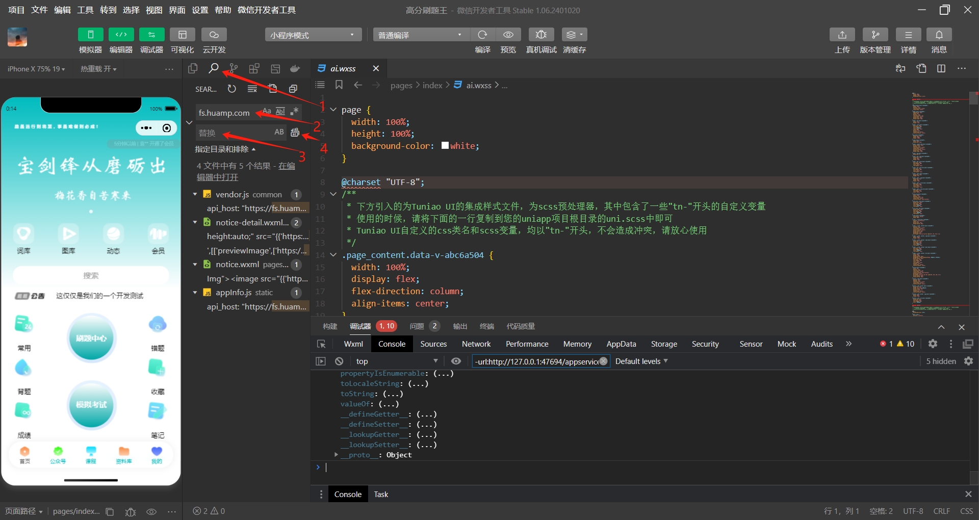
Task: Toggle the debugger panel button
Action: [x=151, y=35]
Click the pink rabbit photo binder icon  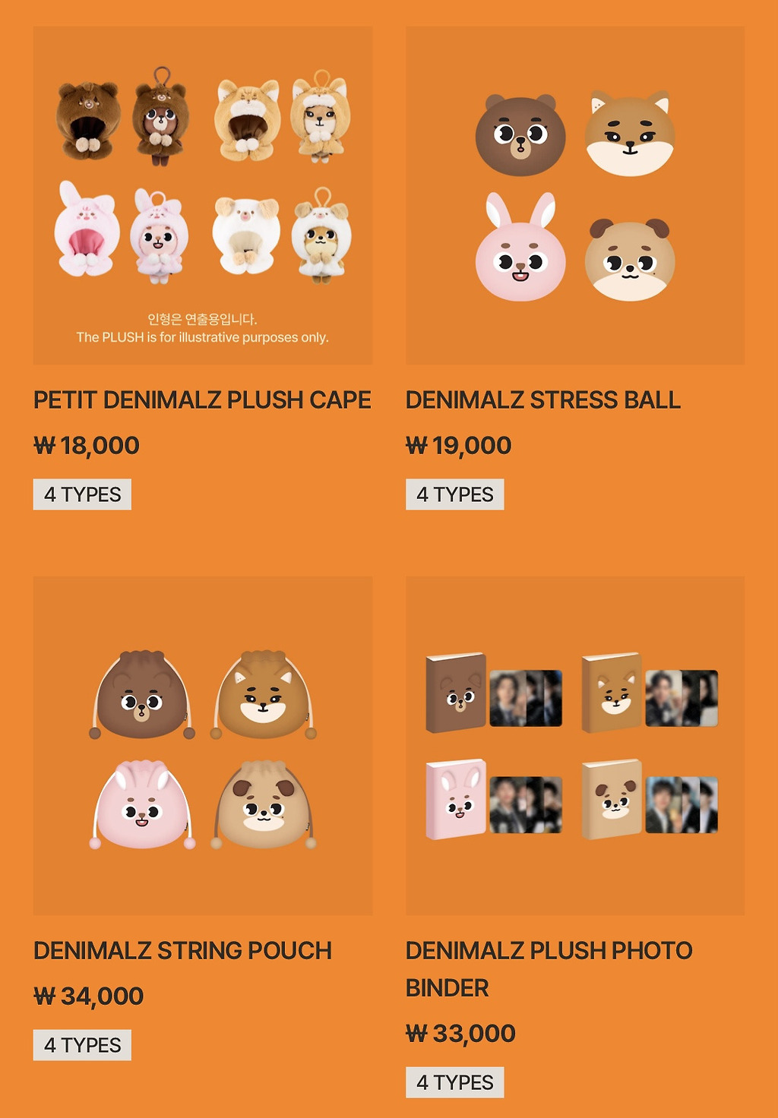point(456,799)
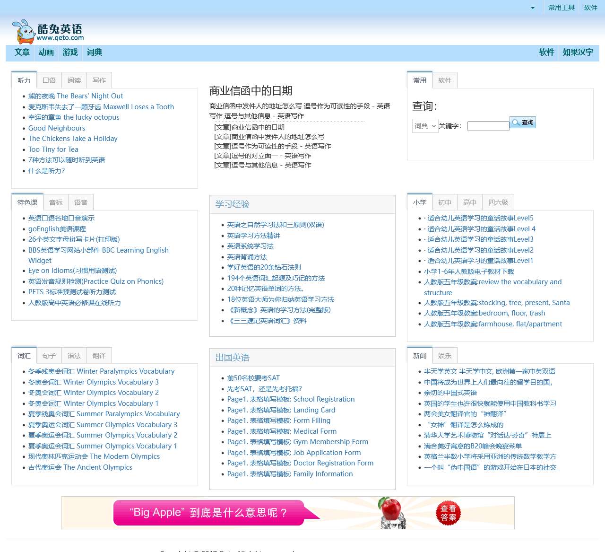
Task: Switch to the 语法 tab
Action: [x=74, y=356]
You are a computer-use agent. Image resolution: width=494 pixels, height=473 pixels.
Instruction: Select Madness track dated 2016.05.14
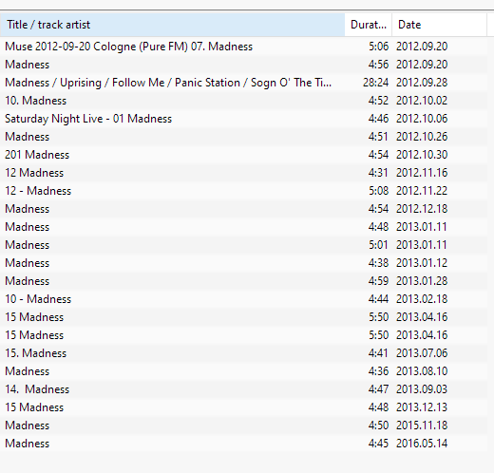point(243,444)
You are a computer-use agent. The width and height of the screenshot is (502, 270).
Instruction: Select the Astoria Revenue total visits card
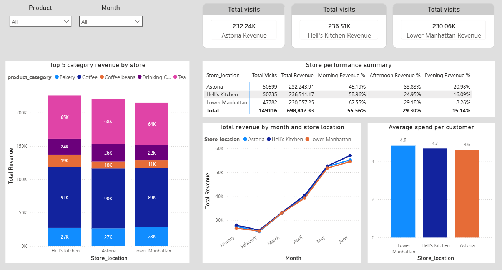[244, 30]
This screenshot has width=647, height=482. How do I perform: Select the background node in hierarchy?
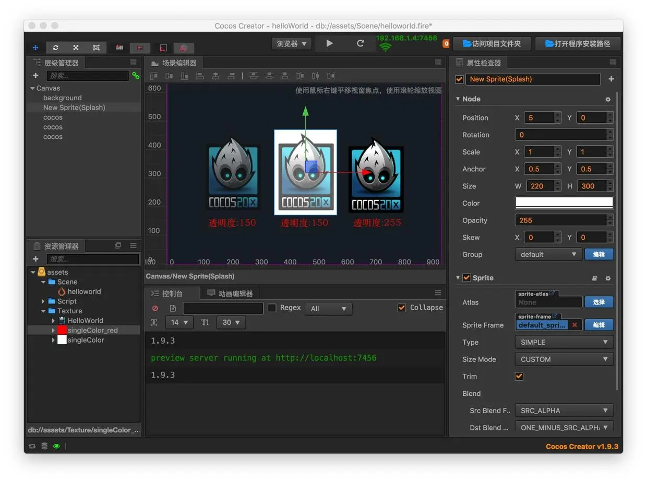[62, 98]
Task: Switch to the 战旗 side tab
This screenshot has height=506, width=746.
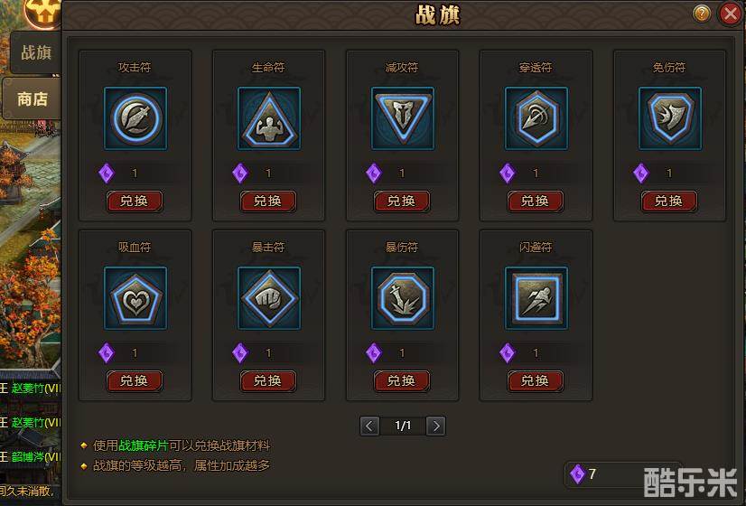Action: coord(36,52)
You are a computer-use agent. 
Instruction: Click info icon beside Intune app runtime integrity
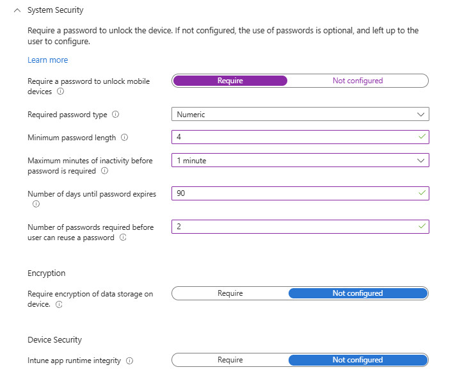(x=129, y=361)
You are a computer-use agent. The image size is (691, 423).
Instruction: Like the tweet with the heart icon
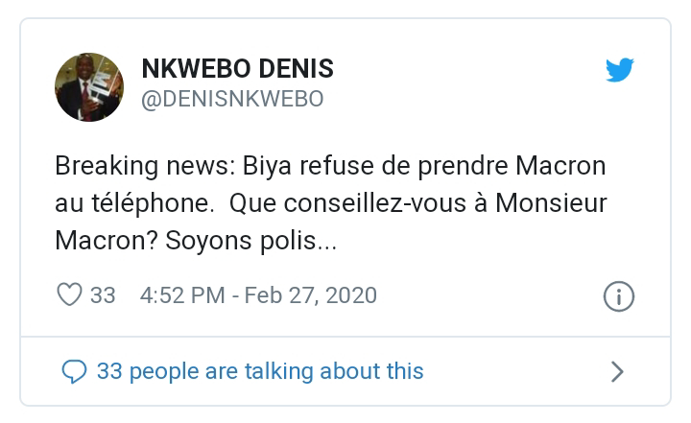[70, 294]
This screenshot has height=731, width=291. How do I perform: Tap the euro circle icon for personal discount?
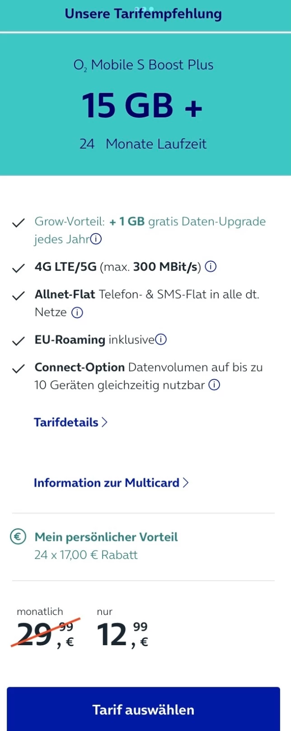[x=18, y=537]
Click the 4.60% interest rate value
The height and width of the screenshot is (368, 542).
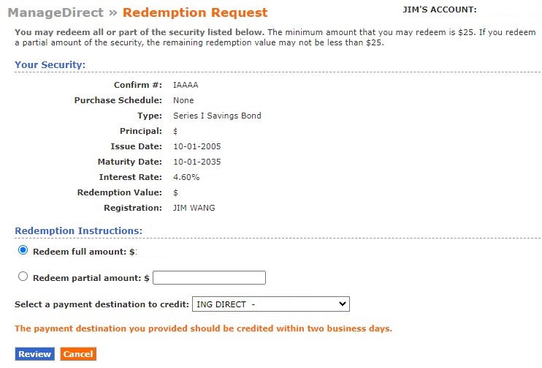(186, 177)
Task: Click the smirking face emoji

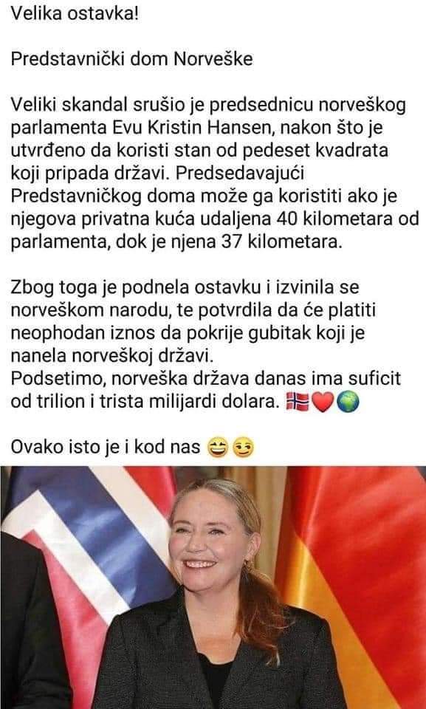Action: click(x=244, y=448)
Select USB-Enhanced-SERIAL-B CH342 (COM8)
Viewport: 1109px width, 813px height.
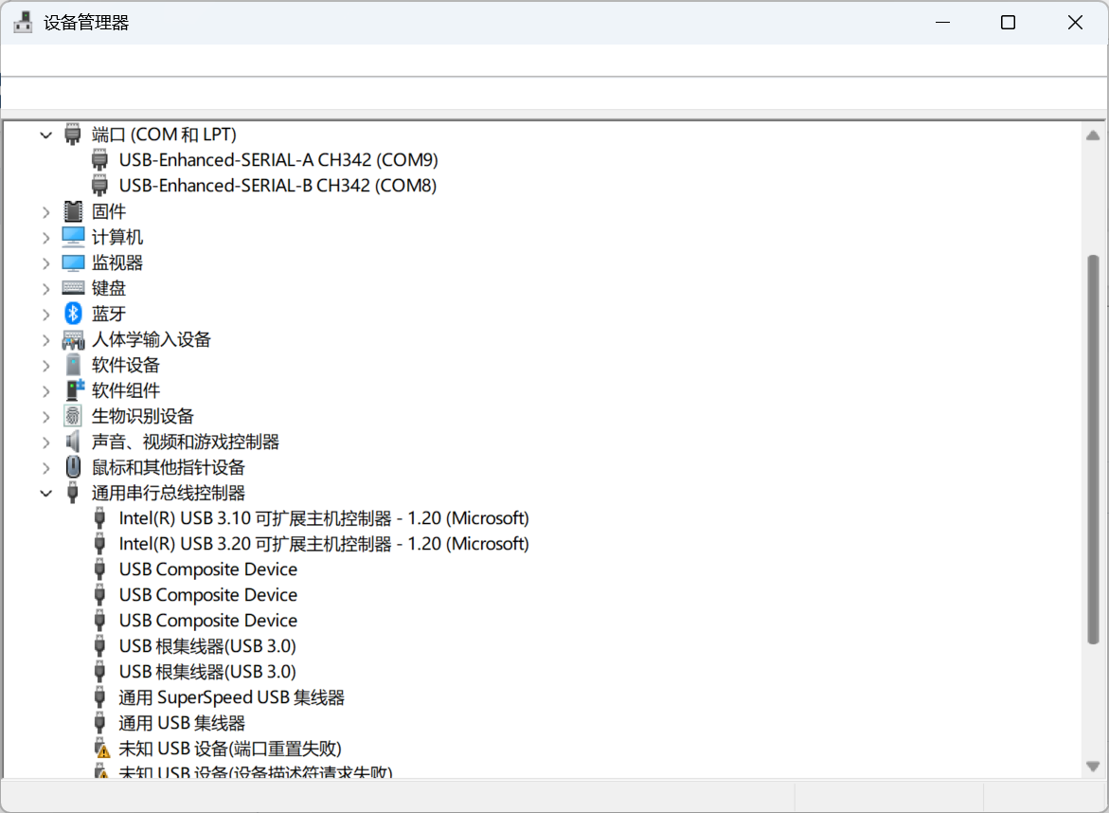click(277, 186)
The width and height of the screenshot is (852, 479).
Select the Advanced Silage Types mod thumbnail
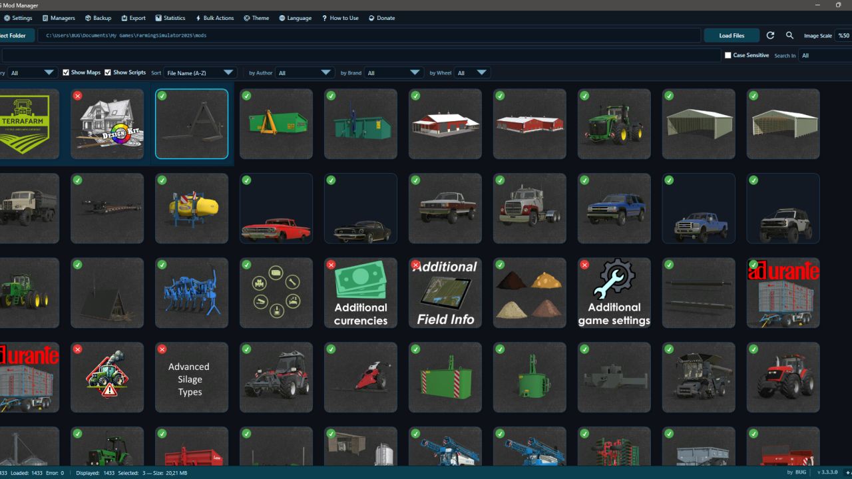pyautogui.click(x=192, y=377)
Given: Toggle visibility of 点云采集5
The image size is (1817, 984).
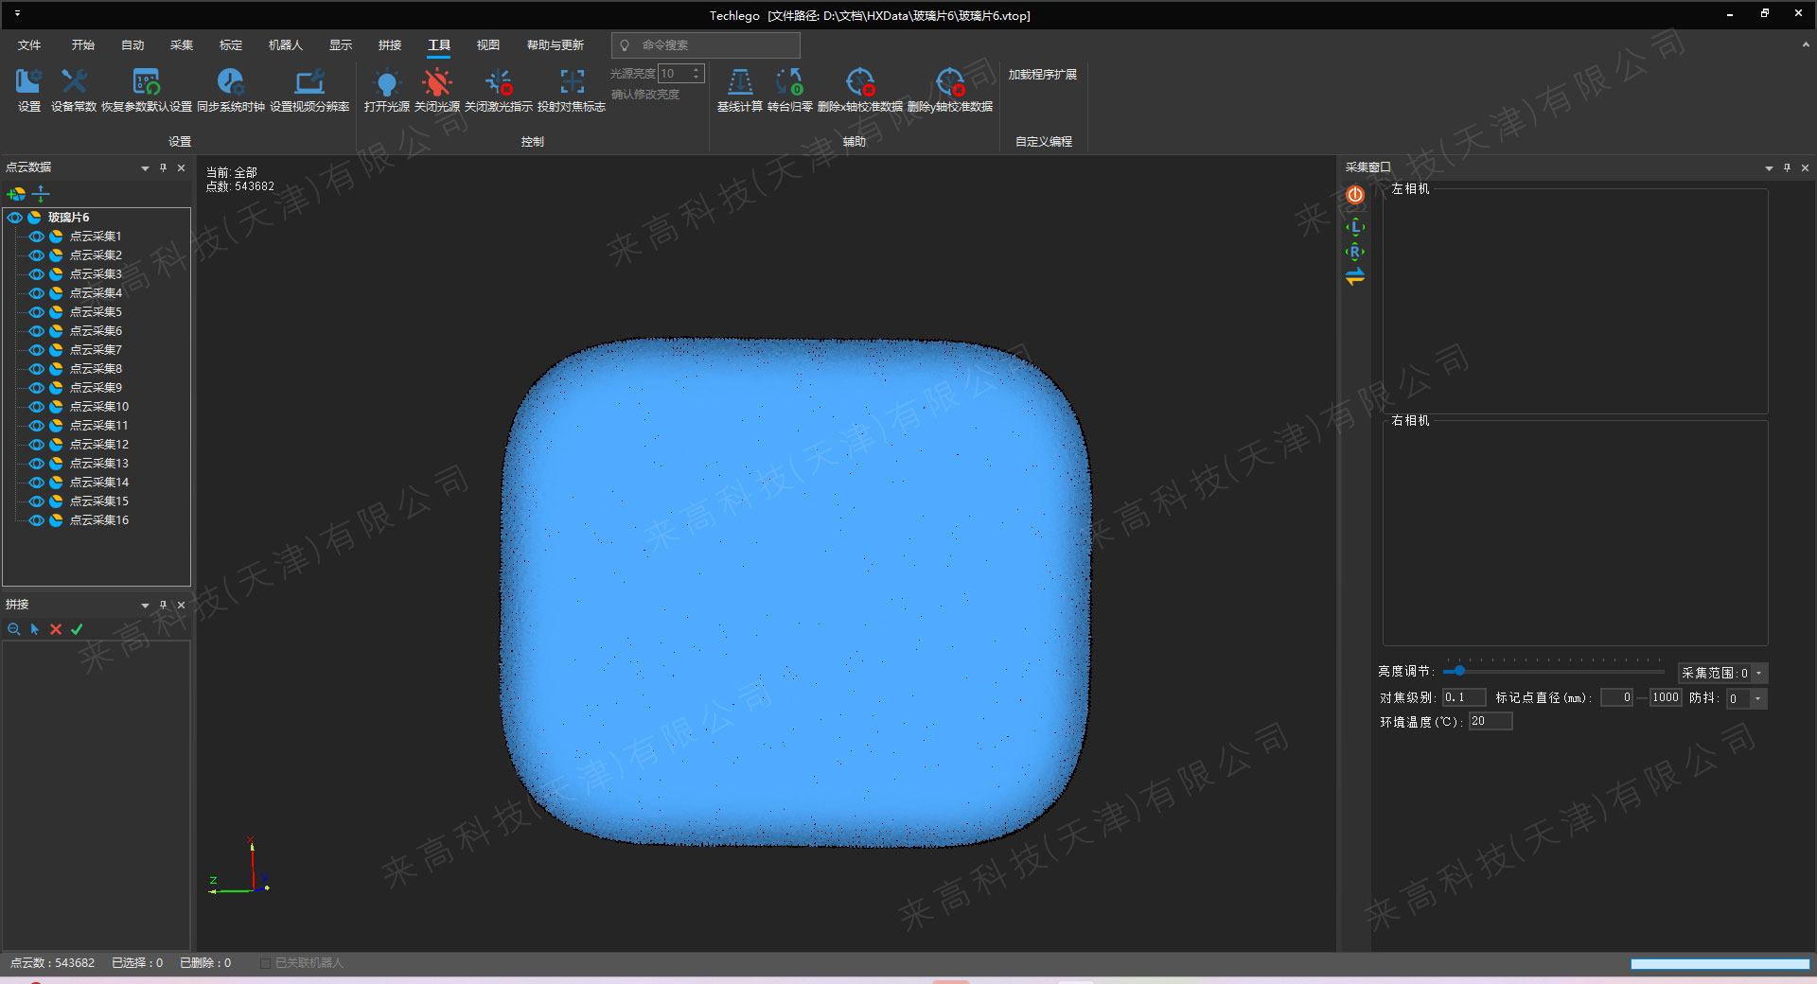Looking at the screenshot, I should click(x=37, y=312).
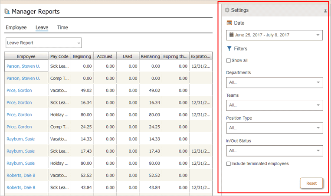
Task: Open the Position Type dropdown
Action: click(274, 128)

- - -

**WHAT NEEDS TO BE DONE:** Your answer should consist of copies of the lines above that include the string "agent".

**RESULT OF THIS TASK:**
You are a computer-use agent. Image resolution: width=494 pixels, height=473 pixels.
You are a computer-use agent. The width and height of the screenshot is (502, 270).
You are a computer-use agent. 
You are a computer-use agent. The image size is (691, 423).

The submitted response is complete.